EXERCISE BRIEF: Before you return the entries below, strip out the pictures and keep all else exact.

PROVIDED DATA:
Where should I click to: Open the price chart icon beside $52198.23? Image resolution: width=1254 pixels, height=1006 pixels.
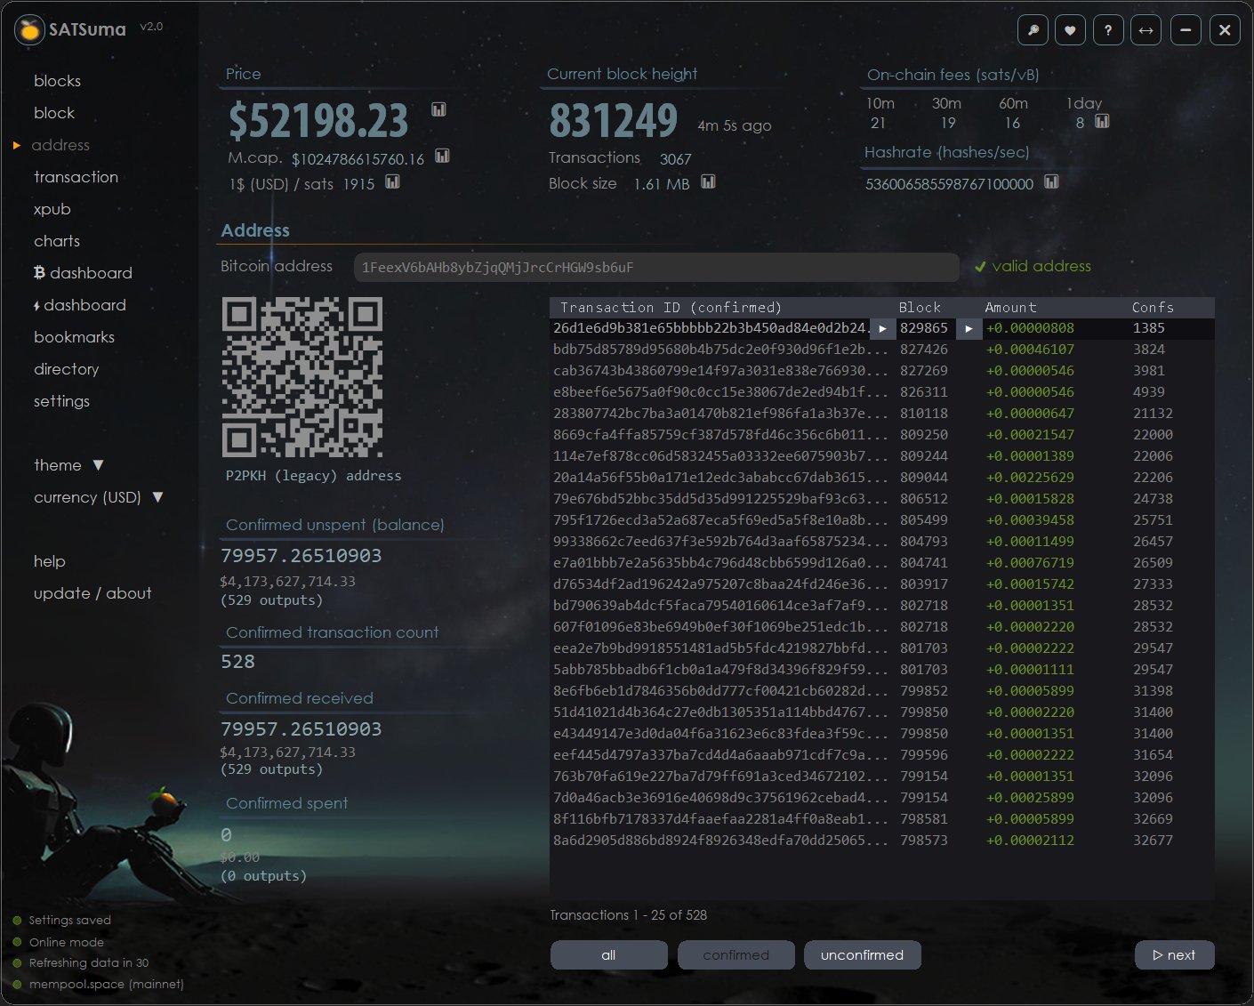(x=438, y=109)
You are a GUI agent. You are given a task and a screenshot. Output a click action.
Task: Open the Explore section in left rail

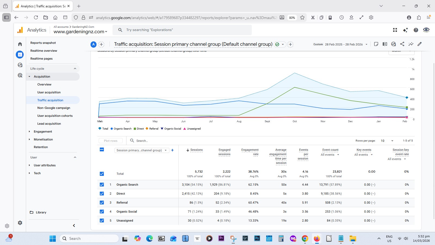coord(20,65)
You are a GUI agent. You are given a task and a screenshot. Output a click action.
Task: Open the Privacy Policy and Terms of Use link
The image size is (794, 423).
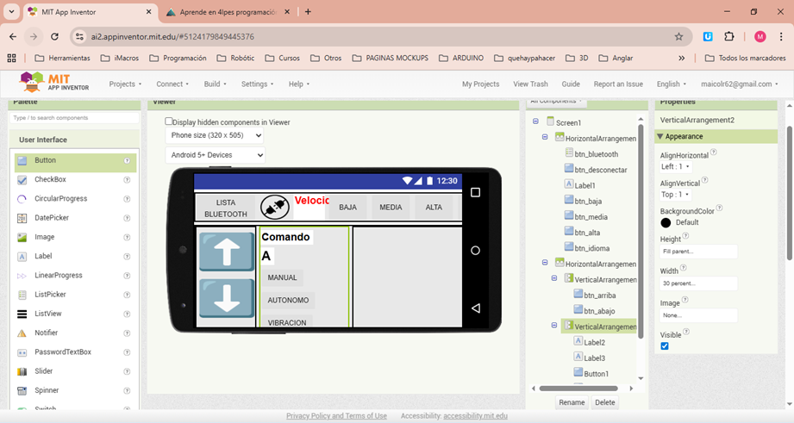coord(336,416)
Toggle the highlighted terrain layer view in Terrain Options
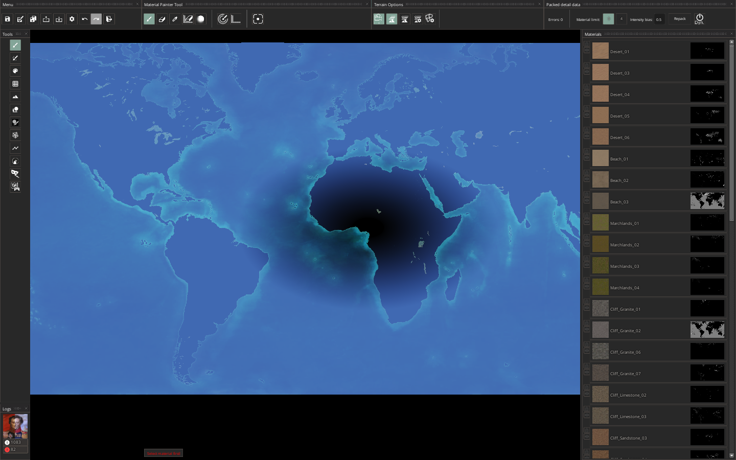 point(391,19)
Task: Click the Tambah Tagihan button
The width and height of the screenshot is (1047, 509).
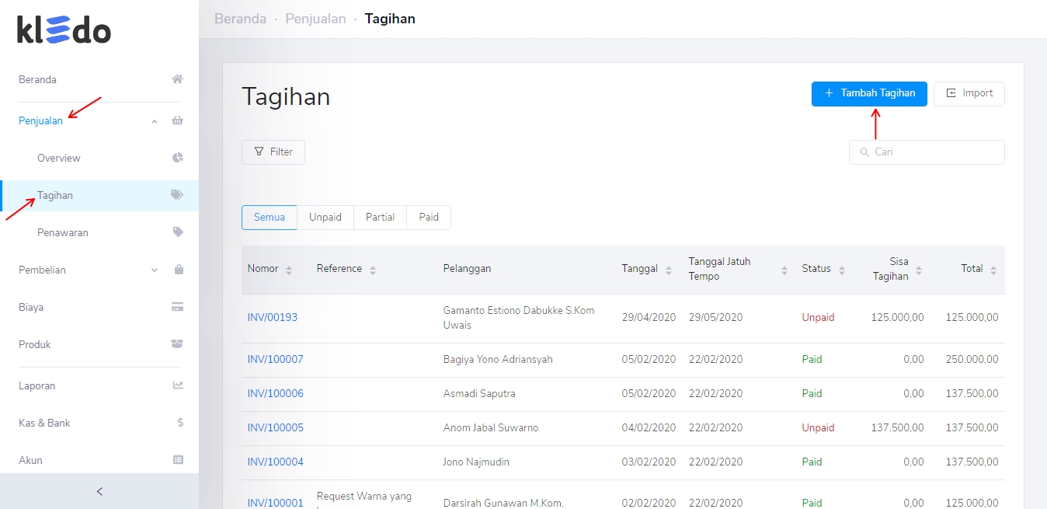Action: tap(868, 93)
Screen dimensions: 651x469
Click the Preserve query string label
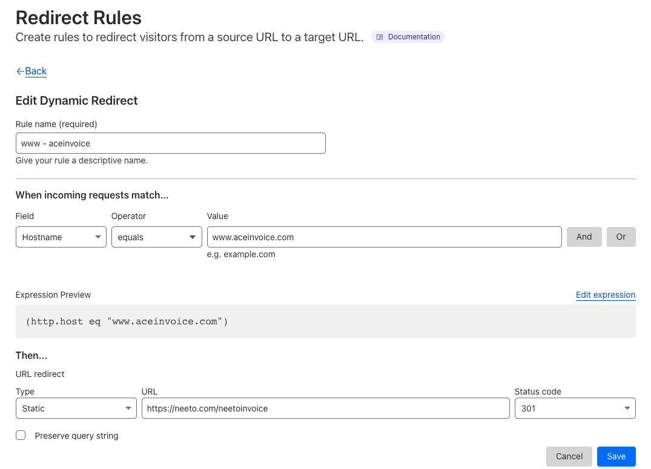tap(76, 436)
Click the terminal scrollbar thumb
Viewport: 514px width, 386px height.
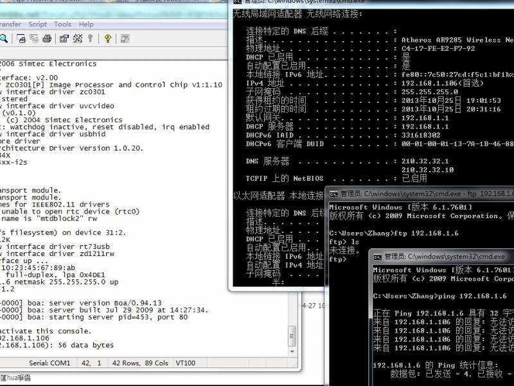(x=292, y=335)
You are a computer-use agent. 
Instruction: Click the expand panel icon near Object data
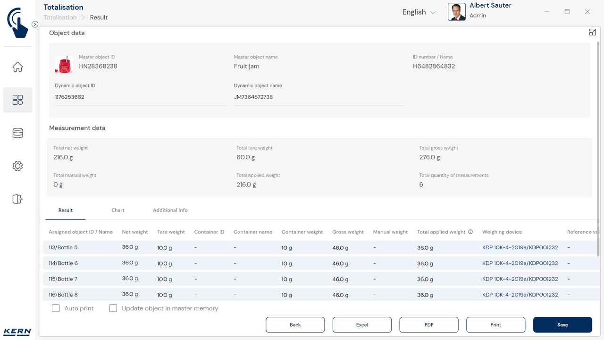592,32
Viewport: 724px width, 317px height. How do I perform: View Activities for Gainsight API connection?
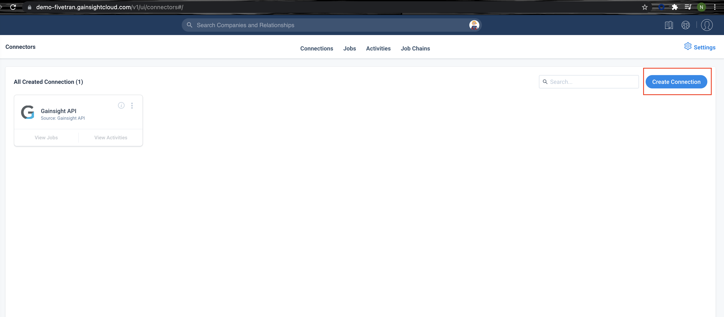110,137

ANSWER TO THIS PROBLEM:
Where should I click to: Open the price chart icon beside $52198.23? Image resolution: width=1254 pixels, height=1006 pixels.
(x=438, y=109)
You are a GUI agent. You are given a task and a screenshot. Output a click action.
Task: Open the Explore section in left rail

coord(20,65)
You are a GUI agent. You are given a task and a screenshot. Output a click action.
Task: Open the Privacy Policy and Terms of Use link
The image size is (794, 423).
coord(336,416)
Toggle the highlighted terrain layer view in Terrain Options
 point(391,19)
Task: Click the Tambah Tagihan button
The width and height of the screenshot is (1047, 509).
Action: tap(868, 93)
Screen dimensions: 651x469
Click the Preserve query string label
tap(76, 436)
Click the terminal scrollbar thumb
Viewport: 514px width, 386px height.
(x=292, y=335)
You are a computer-use agent. 
Instruction: Click the expand panel icon near Object data
592,32
Viewport: 724px width, 317px height. How do I perform: View Activities for Gainsight API connection?
110,137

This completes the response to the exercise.